Réseau Voltaire
Entretien avec le
rapporteur spécial de l’ONU contre le Terrorisme
Martin Scheinin :
« Al-Qaeda n’est qu’une métaphore »
Sandro Cruz*
Photo Réseau Voltaire 17 août 2007 Martin
Scheinin, rapporteur spécial des Nations unies pour la protection
et la promotion des Droits de l’homme et des Libertés
fondamentales et contre le Terrorisme affirme que celui qui commet
un acte terroriste est un terroriste fusse-t-il un État. Dans un
entretien accordé en juin dernier à Sandro Cruz, de l’agence péruvienne
IPI et vice-président du Réseau Voltaire, il affirme que le
programme CIA des prisons secrètes a été remplacé par un autre
sous-traité à des États tiers. Il souligne n’y a pas de
guerre contre le terrorisme et qu’Al Qaeda n’est qu’une métaphore.
Sandro Cruz :
Quelle est la conception actuelle du terrorisme
selon l’ONU ?
Martin
Scheinin : Il n’existe pas d’accord sur une définition
intégrale, universelle du terrorisme ; par contre, il existe
de nombreuses conventions internationales contre des formes spécifiques
de terrorisme et on peut donc résumer les définitions actuelles
de formes particulières de terrorisme pour en élaborer une
conception générale et internationale.
La résolution 1566 a été conçue
à partir des conventions existantes sur le terrorisme et ajoute
que celui-ci se caractérise par des actes de violence qui entraînent
la mort, et par d’autres actes de violence visant en particulier
les civils. De mon point de vue, ceci est décisif : le
terrorisme vise des personnes qui n’ont rien à voir avec de
tels actes et sont cependant victimes d’une violence qui entraîne
leur mort.
Le terrorisme, c’est aussi
l’utilisation sélective de certaines tactiques où ce qui
compte est le moyen plus que la fin. Ce qui n’empêche que derrière
le terrorisme se cachent aussi des fins politiques ou religieuses
partagées par des terroristes qui soutiennent les intérêts
d’organisations politiques. Pourtant, ce qui est décisif
n’est pas la fin, mais la méthode qui consiste à recourir à
la violence létale contre des innocents : voilà ce qui définit
le terrorisme.
Il n’existe pas d’accord sur
la question parce que de nombreux gouvernements tiennent à
conserver leur propre définition du terrorisme, ce qui permet
souvent à chacun de coller l’étiquette de terroriste à ce
qu’il rejette : un mouvement politique, une quelconque
minorité, des groupes indigènes, des syndicats. C’est un des
principaux problèmes auxquels je me heurte en ma qualité de
rapporteur spécial pour les Droits de l’homme et contre le
Terrorisme, précisément parce que de nouveaux gouvernements du
monde continuent d’abuser du concept de terrorisme en
l’appliquant à des groupes qui ne sont pas terroristes.
Sandro Cruz :
Vous estimez donc que certains États utilisent le
concept de terrorisme à leurs propres fins politiques ?

» **Consigne écrite a**
Répondez à ces questions sur l'entretien :
(i) Quelle résolution a été conçue à partir des conventions existantes sur le terrorisme ?
(ii) De quelle agence péruvienne relève Sandro Cruz ?
(iii) Selon Martin Scheinin, qu'est-ce qui définit le terrorisme : la fin ou la méthode ?
L'entretien et les lignes n'ont aucun rapport entre eux.

» **Données fournies**
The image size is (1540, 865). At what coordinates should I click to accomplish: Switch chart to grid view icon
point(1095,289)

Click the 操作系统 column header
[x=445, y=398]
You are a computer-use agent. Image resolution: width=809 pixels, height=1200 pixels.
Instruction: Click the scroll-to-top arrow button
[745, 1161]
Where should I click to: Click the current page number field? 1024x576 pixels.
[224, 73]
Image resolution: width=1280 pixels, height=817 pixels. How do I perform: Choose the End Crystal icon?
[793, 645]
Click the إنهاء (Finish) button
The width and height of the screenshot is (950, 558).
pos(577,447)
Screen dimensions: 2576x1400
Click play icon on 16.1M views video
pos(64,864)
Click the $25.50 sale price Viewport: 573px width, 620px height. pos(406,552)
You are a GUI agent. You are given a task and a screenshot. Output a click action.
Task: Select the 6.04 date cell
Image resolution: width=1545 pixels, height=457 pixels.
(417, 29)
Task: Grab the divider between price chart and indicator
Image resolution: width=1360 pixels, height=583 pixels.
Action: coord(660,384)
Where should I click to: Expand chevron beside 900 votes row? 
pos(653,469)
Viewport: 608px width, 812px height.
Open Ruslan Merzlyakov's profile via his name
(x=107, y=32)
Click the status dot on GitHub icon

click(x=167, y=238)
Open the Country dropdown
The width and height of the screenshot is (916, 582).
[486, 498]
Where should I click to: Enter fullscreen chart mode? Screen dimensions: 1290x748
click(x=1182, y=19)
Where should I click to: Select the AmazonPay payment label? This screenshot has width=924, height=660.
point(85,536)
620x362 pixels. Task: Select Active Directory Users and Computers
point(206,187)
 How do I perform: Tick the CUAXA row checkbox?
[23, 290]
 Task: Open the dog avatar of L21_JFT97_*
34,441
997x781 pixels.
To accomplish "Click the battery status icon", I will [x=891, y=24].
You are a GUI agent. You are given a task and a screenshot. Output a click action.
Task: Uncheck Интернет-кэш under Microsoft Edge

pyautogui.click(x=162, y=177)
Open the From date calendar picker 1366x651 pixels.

» **Consigne écrite b**
Veuillez sélectionner et recopier chaque ligne fournie qui contient le mot "resolution". La casse compte.

» **Réponse a**
(i) La résolution 1566.
(ii) L'agence IPI.
(iii) La méthode, qui consiste à recourir à la violence létale contre des innocents.

» **Réponse b**
You are a computer-use agent. Image resolution: width=809 pixels, height=1200 pixels.
Image resolution: width=1280 pixels, height=817 pixels. How do I perform: Choose the End Crystal icon?
Image resolution: width=1545 pixels, height=457 pixels.
Image resolution: width=1360 pixels, height=583 pixels.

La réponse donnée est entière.